By Sung-Won Park and Seung-Heon Lee
Published January 27th 2004 in The Dong-A Ilbo
Kim Young-hwan, one of the spokespersons for the Millennium Democratic Party (MDP), drank a bitter glass of soju (Korean wine) while watching a TV news footage of former MBC news anchor Park Young-sun holding a press interview when she joined the Uri Party on January 13.

It was because he regretted that his efforts to persuade her to join his party, even making home visits, were all in vain. However, the efforts put in by the Uri Party to invite Ms. Park make a touching story as well.

Uri Party Leader Chung Dong-young, also a former MBC anchor and senior to Park, persistently persuaded Lawyer L, a close friend of his and also Park’s husband, to invite her.

It was later revealed that Party Head Chung visited Park’s home several times and urged her saying, “I connected you two people, so you have to pay back one way or another even if you cannot present a suit for me.”

Public Nomination Judgment Board Chairman Kim Moon-su of the Grand National Party (GNP) is in process of persuading S, a women’s organization leader, to join the party, making frequent visits.

S is also receiving love calls from the MDP but has not given a clear answer to either of the two parties.

In addition, Rep. Kim Sang-hyun and Kim Kyung-jae, leading members of the MDP, accidentally heard a woman researcher from an institute speak on a radio show and agreed on “bringing her in as a spokesperson” since they were impressed by her appealing voice. They promptly initiated contacting her but did not hear back from her.

All the parties have competitively pledged to allocate 50 percent of the proportional representation seats to women, producing a phenomenon to search for female candidates.

The need for a new face in the male-dominated political world stained with corruption gives rise to the trend as well.

However, some point out that the love calls from the parties to influential personalities are a bubble induced by a “transitory demand surplus.”

The reality that most women candidates avoid “difficult” running in the regional districts reflects this opinion.

The GNP has finished the first set of public nomination application process, and 27 women have applied to run in the regional districts which takes only 3.7 percent of all applications.

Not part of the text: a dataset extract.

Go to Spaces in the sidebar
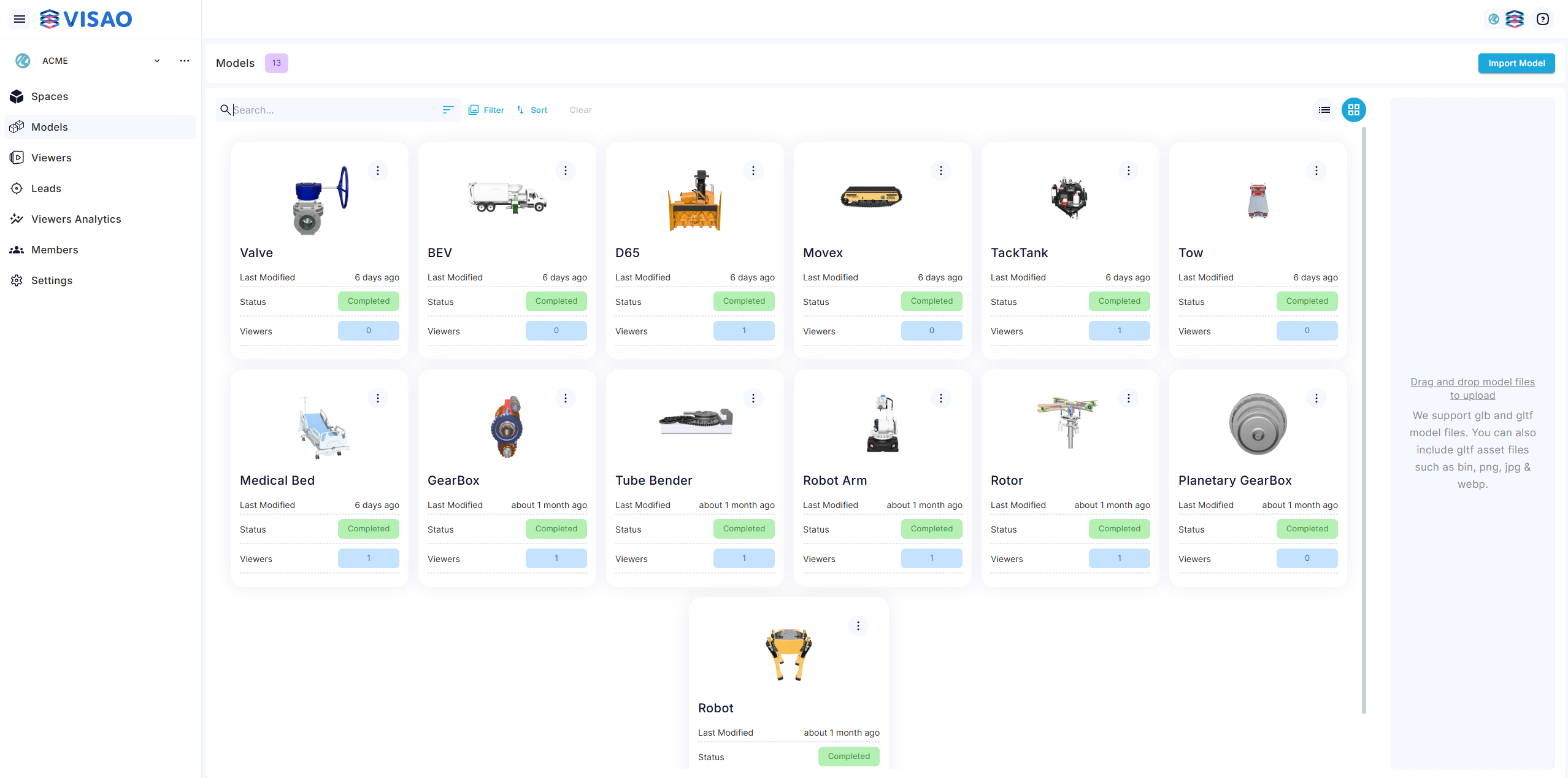This screenshot has width=1568, height=778. pyautogui.click(x=50, y=96)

The MDP and the Uri Party also finished their application process with 4.5 percent (19 candidates) and 2.5 percent (13 candidates) respectively.

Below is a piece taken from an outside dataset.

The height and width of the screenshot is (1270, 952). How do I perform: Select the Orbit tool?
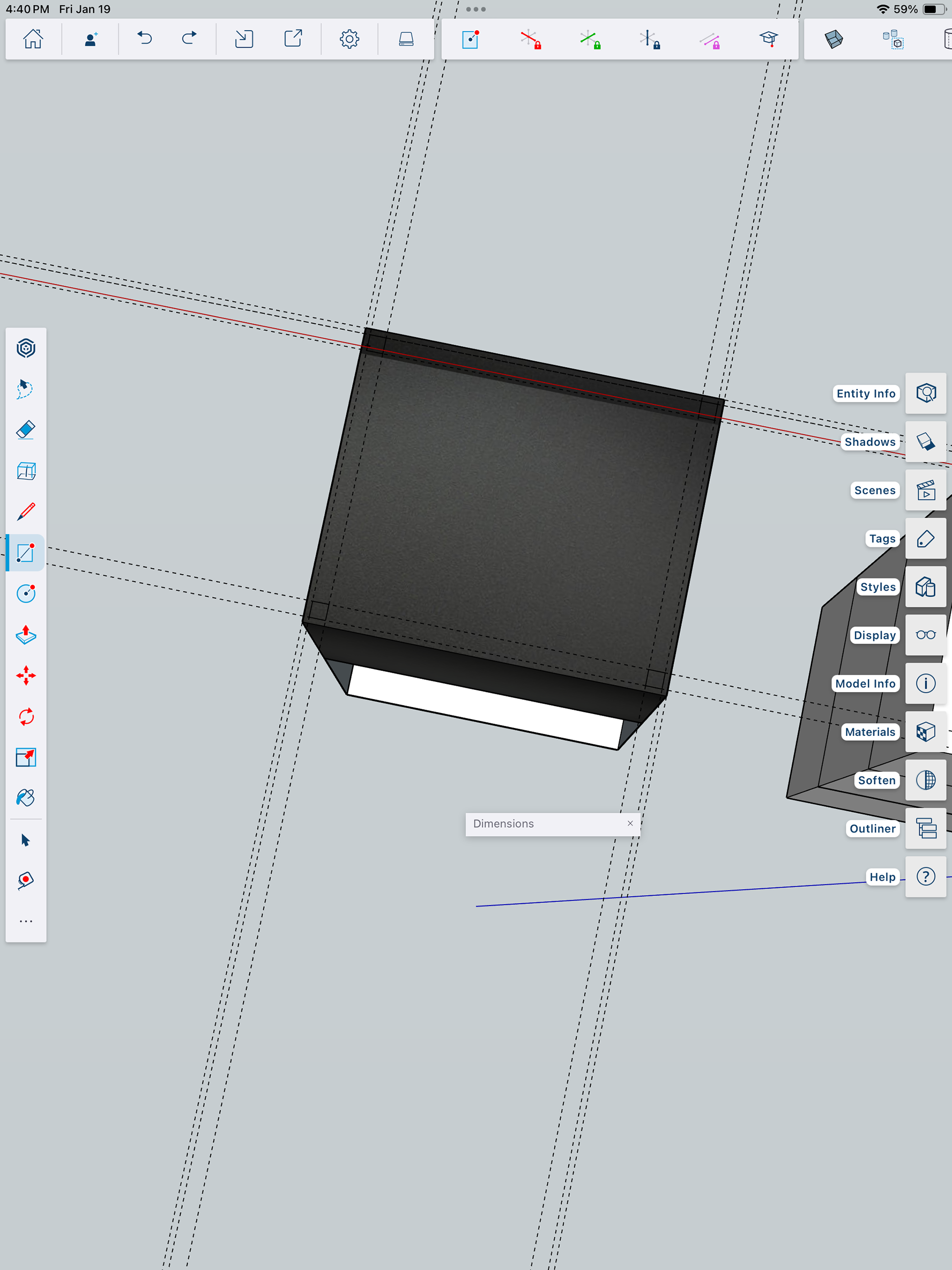(26, 348)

To a great extent, the numbers fall short of the 30 percent nomination rate in the regional district proposed at a gathering of influential women leaders held at the National Assembly building.

“The party headquarters are indiscriminately recruiting unqualified personalities rather than well-prepared female political leaders to use them as ornaments, and now court ladies, not even royal concubines, are going all around the political arena,” criticized a woman representative in the GNP regarding the phenomenon.